What is the equilibrium expression for the following reaction at equilibrium? 3A aqueous plus 2B liquid in equilibrium with 2C aqueous plus D solid.
An equilibrium expression is a means to calculate the equilibrium constant. The equilibrium constant expresses the balance of products and reactants for a specific equilibrium. A high equilibrium constant indicates we’re getting more products. While a lower equilibrium constant indicates we’re retaining more of the reactants. We can easily write the equilibrium expression for an equilibrium where all components are in the aqueous phase.
This is what the equilibrium expression looks like for this reaction. We take the concentration of each of our products and raise it to the power of their stochiometric coefficient and multiply them together. And then divide by the same for the reactants. The reasons for this have to do with the rates of the forward and reverse reactions. But it’s a bit more complicated than that. So based on this alone, it looks like we’d take the concentration of C from our equilibrium and raise it to the power of two and multiply it by the concentration of D. And then divide by the concentration of A to the power of three multiplied by the concentration of B to the power of two.
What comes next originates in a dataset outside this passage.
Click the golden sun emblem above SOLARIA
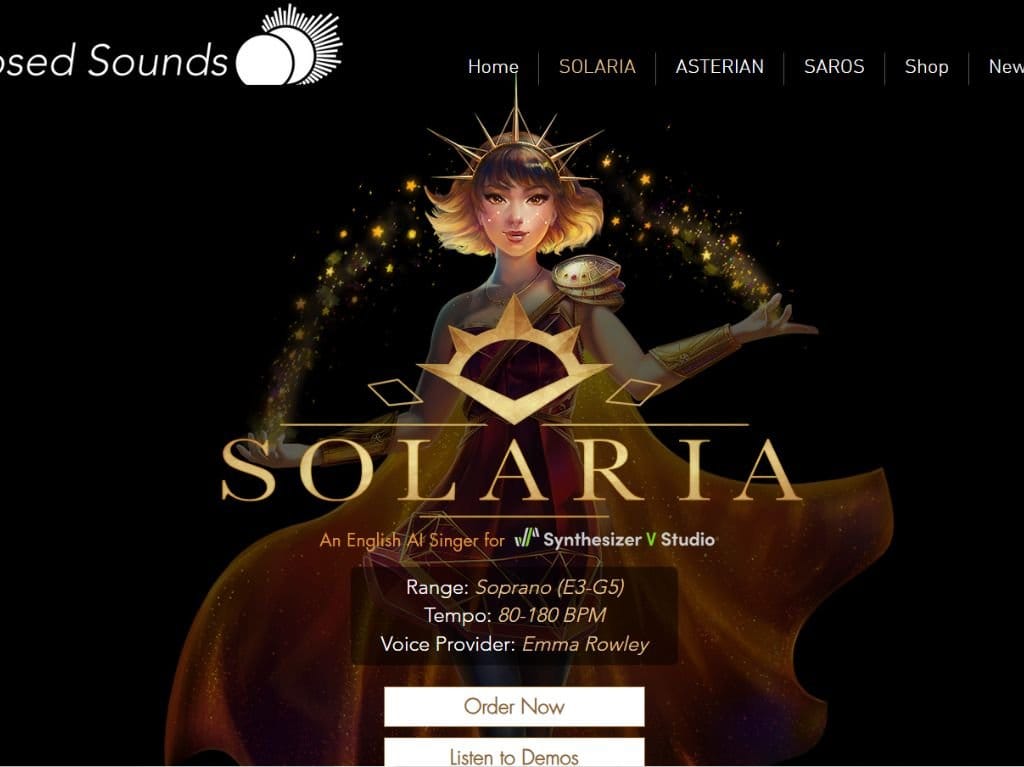Image resolution: width=1024 pixels, height=767 pixels. pyautogui.click(x=515, y=361)
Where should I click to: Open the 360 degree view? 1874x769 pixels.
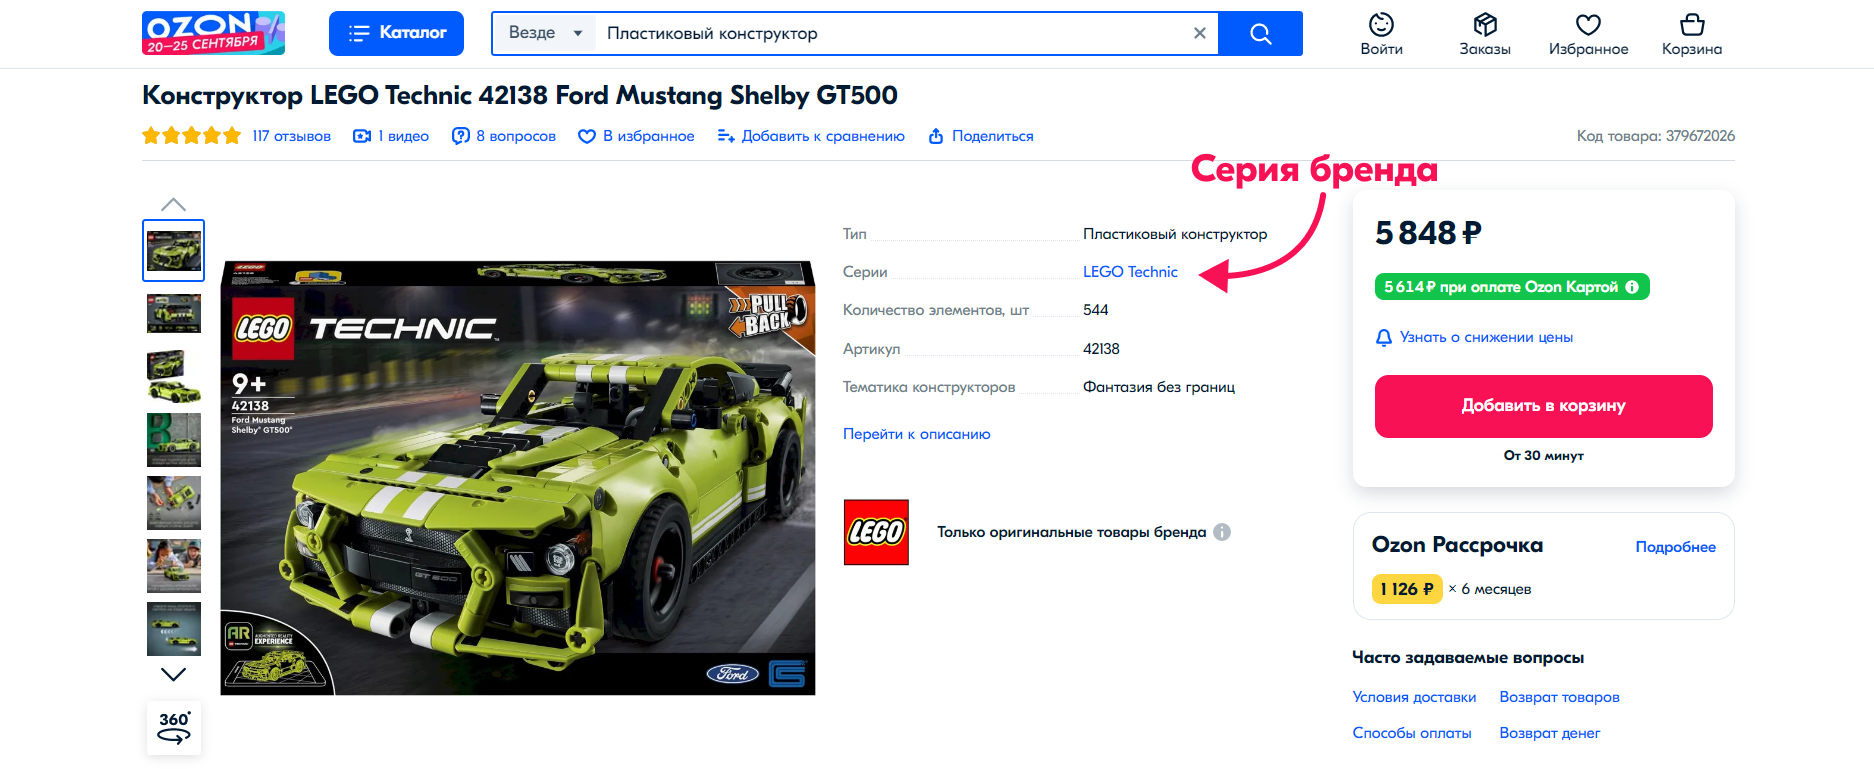[174, 727]
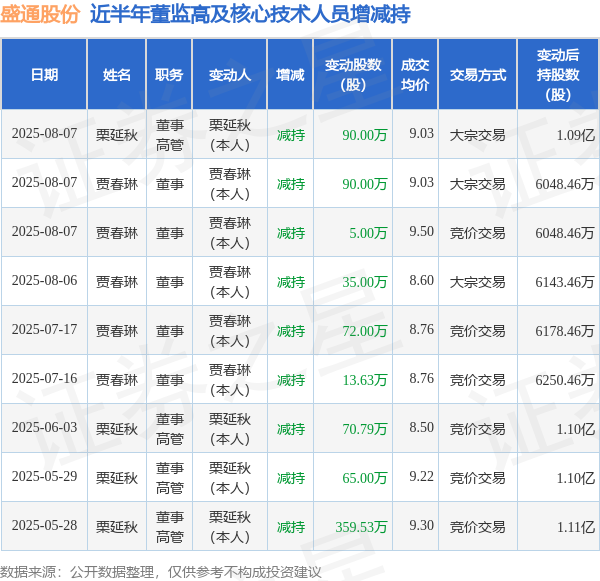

This would correspond with answer B. But there’s one more rule we need to observe to get the right answer. When figuring out the equilibrium expression, we ignore anything that’s in the solid or liquid state. The reasons for this are again quite complicated. But we can boil it down to the fact that changing the concentration of a solid or liquid has a much smaller effect on the rate of a reaction than changing the concentration of a dissolved ion or a gas. So actually, we ignore the presence of solid D and liquid B, leaving us with answer C. So our equilibrium expression for the equilibrium is the concentration of C to the power of two divided by the concentration of A to the power of three.